Obviously very complicated to do so.
We’re working with our partners on a new computer called Vera Rubin Space 1.
And it’s going to go out to space and start data centers out in space.
Now, of course, in space there’s no conduction.
There’s no convection.
There’s just radiation.
And so we have to figure out how to cool these systems out in space.
But we’ve got lots of great engineers working on it.
Let me tell you a little bit about the future of data.
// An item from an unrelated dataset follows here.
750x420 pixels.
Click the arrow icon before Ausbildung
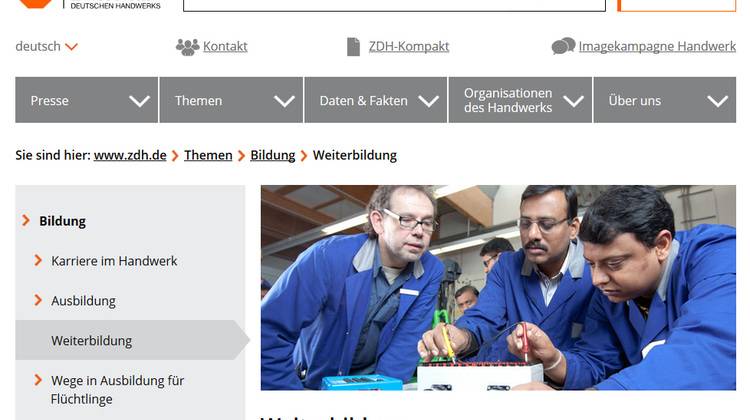pos(38,300)
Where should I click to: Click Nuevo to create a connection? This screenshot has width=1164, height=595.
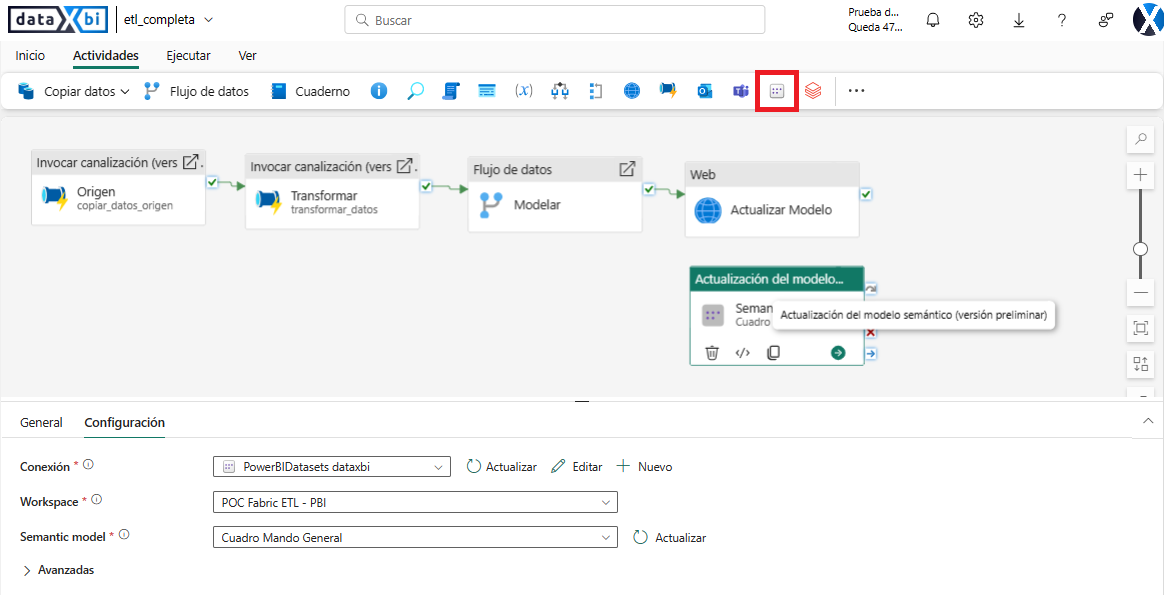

5️⃣ OpenClaw Agent Revolution

Support for OpenClaw Project

So Peter Steinberger is here.
And he wrote a piece of software.
It’s called OpenClaw.
And I don’t know if he realized how successful it’s going to be.
But the importance of data is that it’s going to be able to do things.
And the importance is profound.
OpenClaw is the number one, it’s the most popular open source project in the history of humanity.
And it did so in just a few weeks.
It exceeded what Linux did in 30 years.
And it’s that important.
It is that important.
It will do well.
This is all you do.
Okay?
So I’m announcing our support of it.

OpenClaw Functionality and Applications

Let me just quickly go through this.
I want to show you a couple of things.
You simply type this.
You type this into a console.
And it goes out.
It finds OpenClaw.
It downloads it.
It builds you an AI agent.
And then you can tell it whatever else you need to do.
Okay?
So let’s take a look.
Research is a huge deal.
You give an AI agent a task, go to sleep.
It runs 100 experiments overnight, keeping what works and killing what doesn’t.
I really love what my stuff enables that person to do.
And I had like one guy, he told me like he installed it as a 60-year-old dad and like they made beer, connected the machine via Bluetooth.
And then we automated everything, including the whole website for people to order.
The lobster lager.
Hundreds of people are queuing up for lobsters in St.
Jeff.
OpenClaw.
OpenClaw.
We want to build OpenClaw with OpenClaw.
Everyone is talking about OpenClaw, but what the f* is OpenClaw?
Believe it or not, there’s already a claw con.
OpenClaw.
OpenClaw.
OpenClaw.
OpenClaw.
OpenClaw.
Incredible.
Incredible.
Now, I illustrated effectively what OpenClaw is in this way, so that all of you can understand it.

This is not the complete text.